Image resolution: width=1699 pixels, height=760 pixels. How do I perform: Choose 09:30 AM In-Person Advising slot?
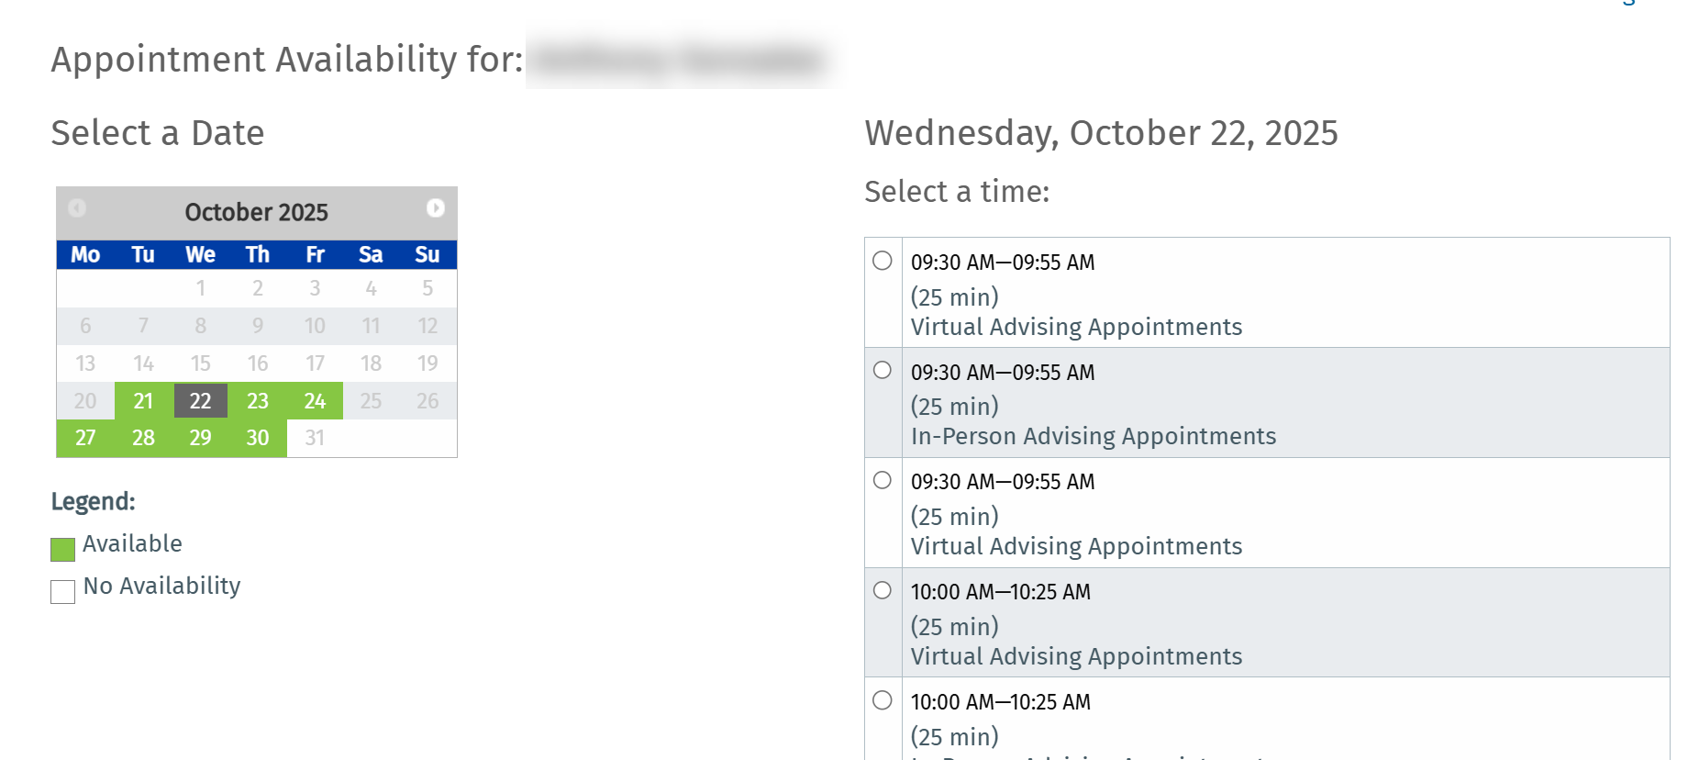[x=883, y=370]
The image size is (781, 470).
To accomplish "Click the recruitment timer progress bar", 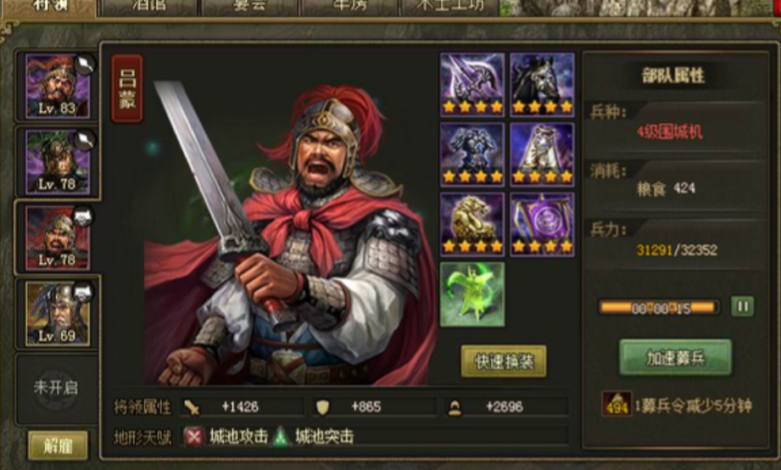I will click(659, 308).
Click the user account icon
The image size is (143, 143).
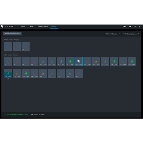click(x=139, y=27)
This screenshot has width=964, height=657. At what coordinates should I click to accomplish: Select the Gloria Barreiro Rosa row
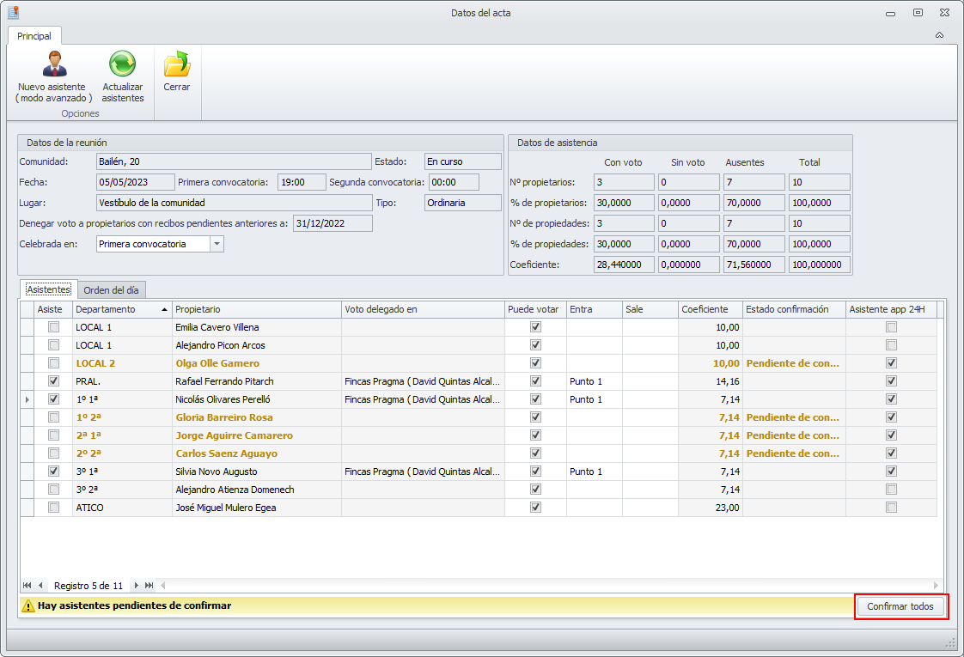(224, 417)
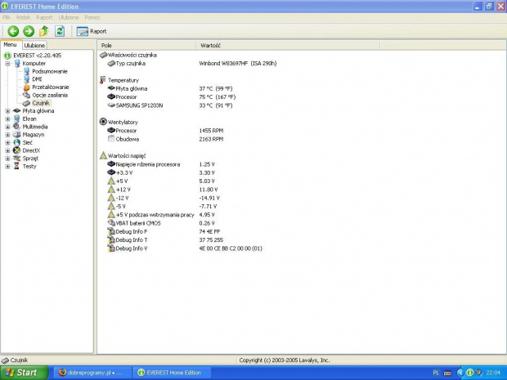Viewport: 507px width, 380px height.
Task: Click the DirectX icon in the tree
Action: click(16, 150)
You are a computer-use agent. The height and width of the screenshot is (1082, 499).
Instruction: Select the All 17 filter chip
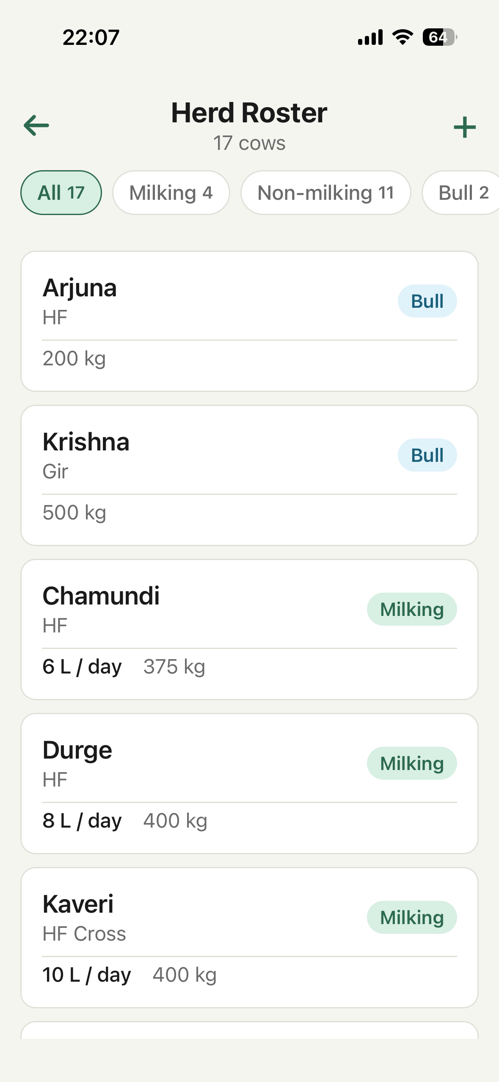61,193
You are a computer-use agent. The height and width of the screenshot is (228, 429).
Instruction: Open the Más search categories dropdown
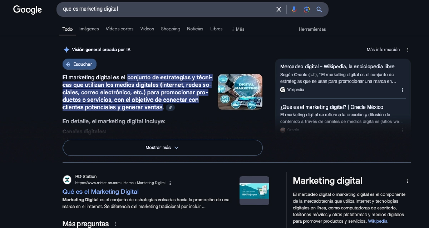tap(237, 29)
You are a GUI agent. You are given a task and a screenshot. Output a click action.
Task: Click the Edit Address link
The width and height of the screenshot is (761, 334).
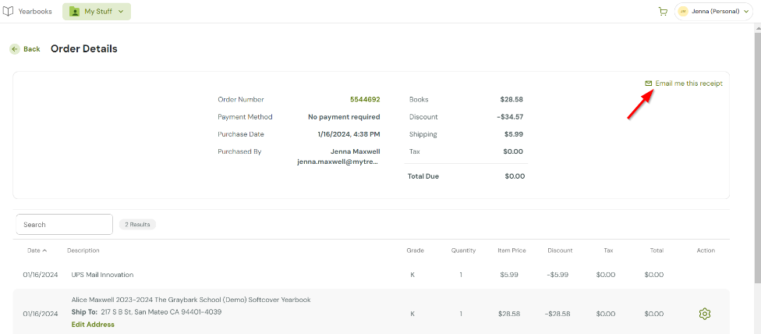pyautogui.click(x=93, y=325)
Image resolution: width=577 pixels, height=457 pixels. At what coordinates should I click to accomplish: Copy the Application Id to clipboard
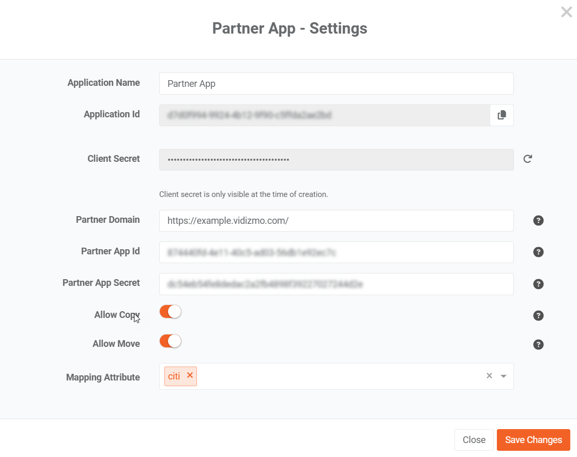[502, 115]
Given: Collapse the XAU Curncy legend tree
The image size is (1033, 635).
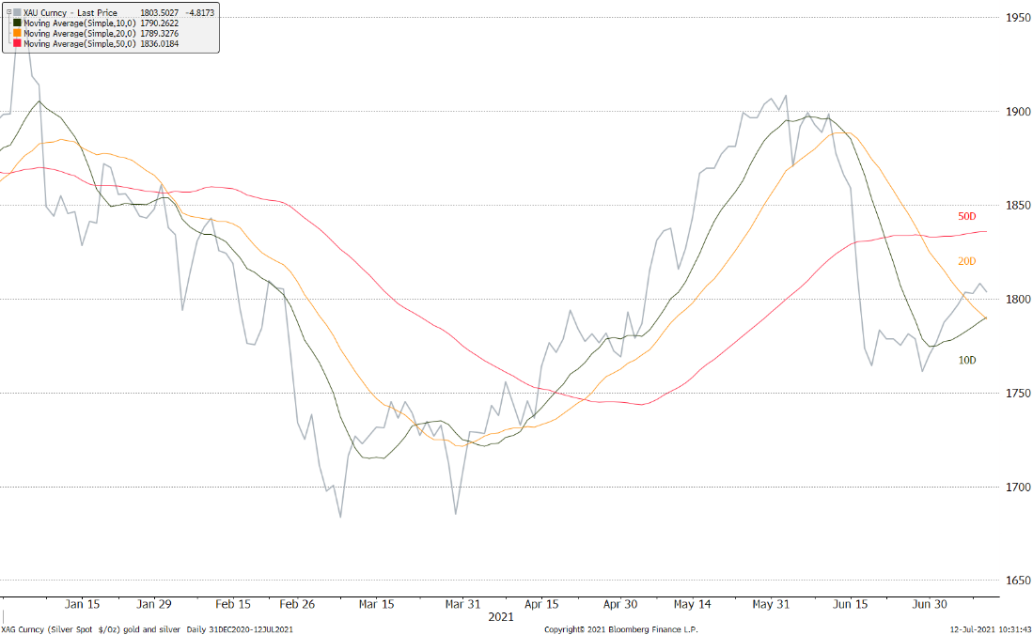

┄┄┄┄┄┄┄┄┄┄

### What is needed
Copy the material word for word, from the line containing "is (228, 429)." through the end, and leave the pictures out.

### Written solution
You are a computer-use agent. The height and width of the screenshot is (228, 429).
Instruction: Open the Más search categories dropdown
tap(237, 29)
You are a GUI agent. You are given a task and a screenshot. Output a click action.
Task: Click the Edit Address link
The width and height of the screenshot is (761, 334).
pyautogui.click(x=93, y=325)
Image resolution: width=577 pixels, height=457 pixels. At what coordinates should I click to accomplish: Copy the Application Id to clipboard
[502, 115]
Given: Collapse the XAU Curncy legend tree
The image size is (1033, 635).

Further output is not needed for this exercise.